Daryl Sherman, the Manhattan-based singer and pianist who made her Glasgow debut in the City Halls Recital Room on Sunday, must have tripped back to her hotel a very happy lady. Why? Because she had the most enthusiastic response to her performance that I think I’ve seen at that venue.

Sherman has a girlish, Blossom Dearie-esque voice which is not every jazz fan’s cup of Earl Grey (it didn’t do anything for the aficionada sitting next to me – at least at the outset) , but she also has impeccable taste – which is a rare attribute these days.

Not only was her choice of material first-class but the atmosphere she created also distinguished her gig from most others. It was relaxed and fun, but there was no sense that the concert had been thrown together – as can often be the case when a visiting soloist throws his or her lot in with local musicians.

Mind you, Sherman had selected the ideal local musicians for her easygoing style and penchant for the less  well-thumbed pages of the Great American Songbook. She really couldn’t have asked for better accompaniment than she got from bassist Roy Percy and, especially, the great guitarist Nigel Clark – both of whom gamely, and stylishly, joined her on a string of songs which they had probably never had call to play before.

Flying Down to Rio (from the Astaire-Rogers movie of the same name), Getting To Know You (The King and I) and Jeepers Creepers (from Goin’ Places)  were all ensemble treats featuring Sherman’s vocal and pianistic talents.

On How Insensitive, she stepped into Carol Kidd’s shoes by duetting memorably with Nigel Clark.
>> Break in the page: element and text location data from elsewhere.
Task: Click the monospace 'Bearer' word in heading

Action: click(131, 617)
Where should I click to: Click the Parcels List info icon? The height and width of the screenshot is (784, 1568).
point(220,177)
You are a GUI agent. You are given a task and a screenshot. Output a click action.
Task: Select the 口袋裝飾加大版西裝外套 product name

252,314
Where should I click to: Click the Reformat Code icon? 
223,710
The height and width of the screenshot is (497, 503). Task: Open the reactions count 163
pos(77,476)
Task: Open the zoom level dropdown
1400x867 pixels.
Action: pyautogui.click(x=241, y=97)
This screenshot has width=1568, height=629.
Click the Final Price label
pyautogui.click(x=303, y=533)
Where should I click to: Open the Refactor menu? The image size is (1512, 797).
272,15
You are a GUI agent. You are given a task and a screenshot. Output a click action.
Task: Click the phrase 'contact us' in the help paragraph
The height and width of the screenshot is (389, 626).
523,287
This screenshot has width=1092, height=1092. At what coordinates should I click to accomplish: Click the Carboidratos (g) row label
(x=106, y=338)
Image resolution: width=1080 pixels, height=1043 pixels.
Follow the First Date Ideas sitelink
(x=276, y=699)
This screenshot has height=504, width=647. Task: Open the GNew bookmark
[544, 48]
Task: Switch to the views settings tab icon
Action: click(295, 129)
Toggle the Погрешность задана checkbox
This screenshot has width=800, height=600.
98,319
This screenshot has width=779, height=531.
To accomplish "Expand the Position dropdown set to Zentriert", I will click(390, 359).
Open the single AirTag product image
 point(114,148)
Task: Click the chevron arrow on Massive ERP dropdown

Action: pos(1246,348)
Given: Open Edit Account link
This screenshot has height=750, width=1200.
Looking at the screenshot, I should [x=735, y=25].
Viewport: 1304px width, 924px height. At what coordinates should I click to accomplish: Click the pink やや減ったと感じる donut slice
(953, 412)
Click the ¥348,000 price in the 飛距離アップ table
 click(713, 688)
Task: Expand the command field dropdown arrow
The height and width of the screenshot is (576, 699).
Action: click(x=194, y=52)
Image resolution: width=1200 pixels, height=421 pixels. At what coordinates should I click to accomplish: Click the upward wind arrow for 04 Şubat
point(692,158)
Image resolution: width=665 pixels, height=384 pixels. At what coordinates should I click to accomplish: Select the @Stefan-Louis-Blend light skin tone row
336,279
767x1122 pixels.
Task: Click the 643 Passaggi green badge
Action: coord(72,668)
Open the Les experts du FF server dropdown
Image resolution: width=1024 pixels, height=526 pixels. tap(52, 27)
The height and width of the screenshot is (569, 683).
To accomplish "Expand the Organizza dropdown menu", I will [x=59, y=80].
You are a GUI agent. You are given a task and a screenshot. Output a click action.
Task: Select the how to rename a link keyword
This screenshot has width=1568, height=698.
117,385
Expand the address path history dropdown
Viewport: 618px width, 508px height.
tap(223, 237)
The results were sublime – Sherman’s vocals (which sounded deeper when she was singing in what I assume was Portuguese) and Clark’s sensitive guitar playing were a perfect match.

As were the vocal duets with guest artist Todd Gordon – playful versions of Fly Me to the Moon and Manhattan, both dished up with rarely-performed verses.

By the end of the night, Sherman had made herself more than a few new fans – and I think you could safely say she’ll be back.